[Start of Source text]

- Title card
- Genre: Drama Romance Thriller
- Written by: Zafar Mairaj
- Directed by: Kashif Nisar
- Creative director: Muhammad Awais
- Starring: Mohammed Ehteshamuddin; Sabeena Farooq; Nadia Afghan; Abdullah Farhatullah;
- Theme music composer: Sahir Ali Bagga
- Opening theme: "Ankhain" by Rahat Fateh Ali Khan
- Composer: Sahir Ali Bagga
- Country of origin: Pakistan
- Original languages: Urdu Pashto
- No. of seasons: 1
- No. of episodes: 19

Production
- Executive producer: Imran Raza
- Producer: Qaiser Ali
- Camera setup: Multi-camera setup
- Running time: approx. 40 minutes
- Production companies: Q&K Productions Multiverse Entertainment

Original release
- Network: Green Entertainment
- Release: 11 July – 21 November 2023

= Kabuli Pulao =

2023 Pakistani television series

Kabli Pulao is a 2023 Pakistani television series. It is directed by Kashif Nisar and written by Zafar Mairaj. It features Mohammed Ehteshamuddin, Sabeena Farooq, Nadia Afgan and Abdullah Farhatullah. The first episode of the series aired on 11 July 2023 on Green Entertainment. It is the romantic tale of two individuals, a Lahori Punjabi man and an Afghan refugee girl who end up married. They not only come from different cultures, do not know each other's language , but also have a great age difference.

[End of Source text]

• _Aim 1_:
Copy the stretch of the Kabuli Pulao text from "Kabli Pulao is" through "great age difference." word for word.

[Start of Data in this exercise]

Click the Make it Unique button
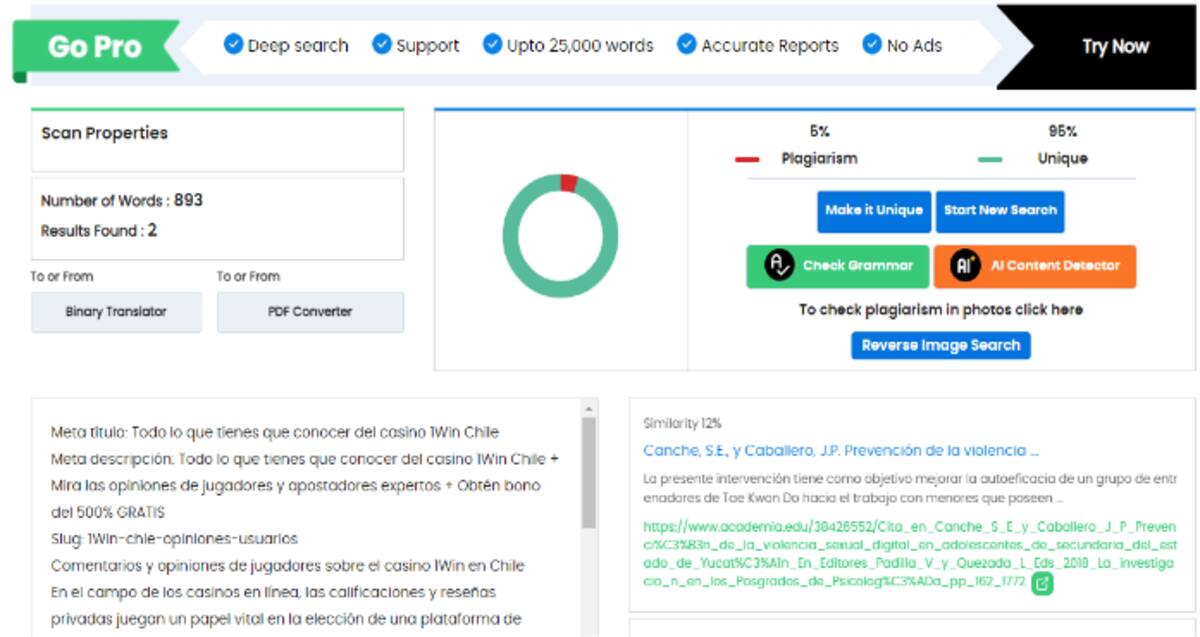The height and width of the screenshot is (637, 1200). point(873,211)
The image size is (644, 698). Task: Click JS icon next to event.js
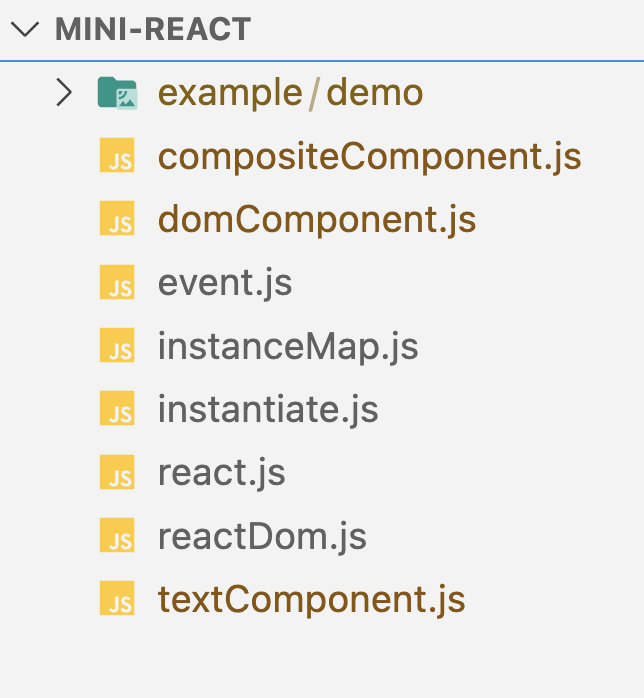(118, 284)
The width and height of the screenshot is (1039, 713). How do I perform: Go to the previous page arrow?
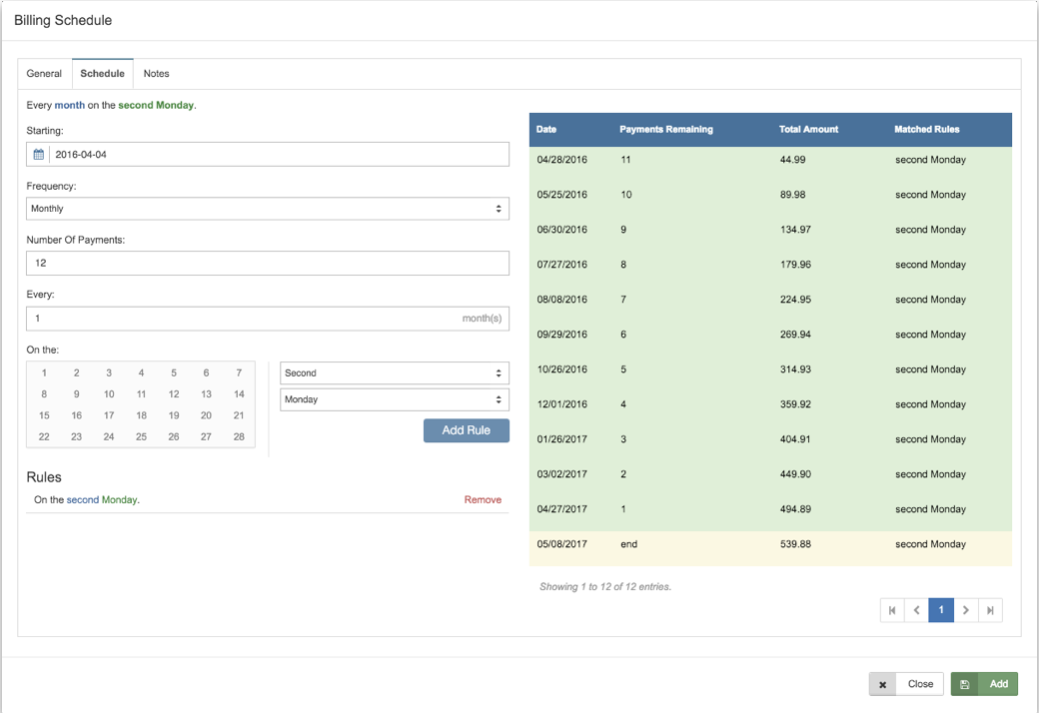[x=917, y=610]
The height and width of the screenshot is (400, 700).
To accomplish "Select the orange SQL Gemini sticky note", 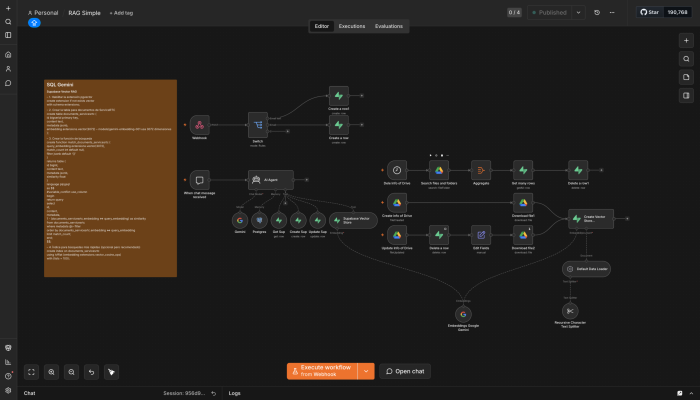I will (x=110, y=178).
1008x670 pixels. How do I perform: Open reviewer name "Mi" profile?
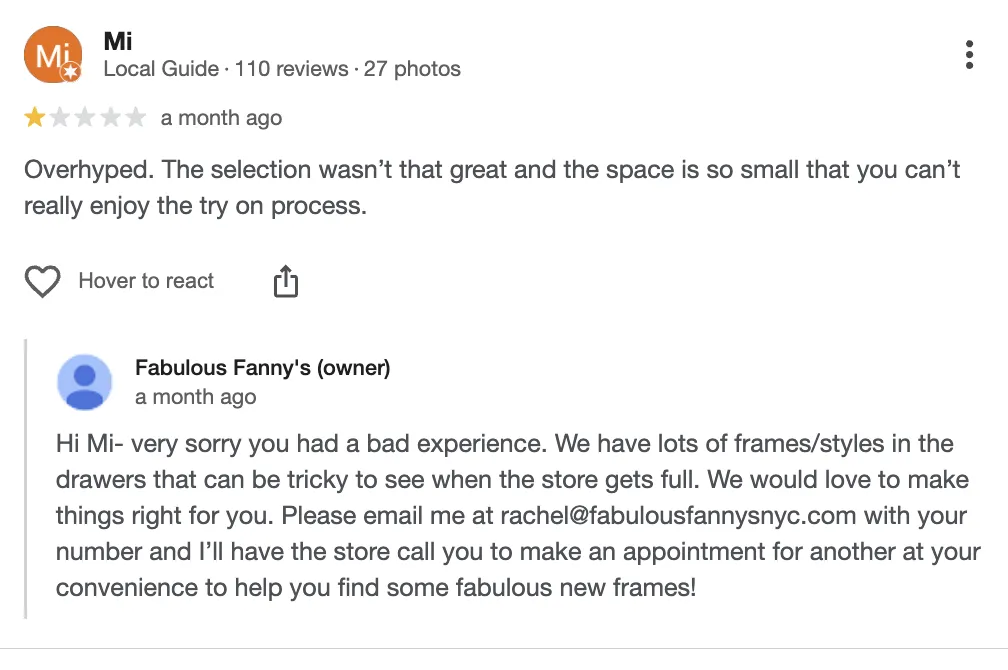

[End of Data in this exercise]

• _Aim 2_:
Repeat the stretch of the records from the line containing "The image size" through the line containing "[x=917, y=610]" verbatim, leaving out the pictures.

• _Written answer 1_:
Kabli Pulao is a 2023 Pakistani television series. It is directed by Kashif Nisar and written by Zafar Mairaj. It features Mohammed Ehteshamuddin, Sabeena Farooq, Nadia Afgan and Abdullah Farhatullah. The first episode of the series aired on 11 July 2023 on Green Entertainment. It is the romantic tale of two individuals, a Lahori Punjabi man and an Afghan refugee girl who end up married. They not only come from different cultures, do not know each other's language , but also have a great age difference.

• _Written answer 2_:
The image size is (644, 698). Task: Click JS icon next to event.js
(118, 284)
The width and height of the screenshot is (1039, 713). How do I perform: Go to the previous page arrow?
[x=917, y=610]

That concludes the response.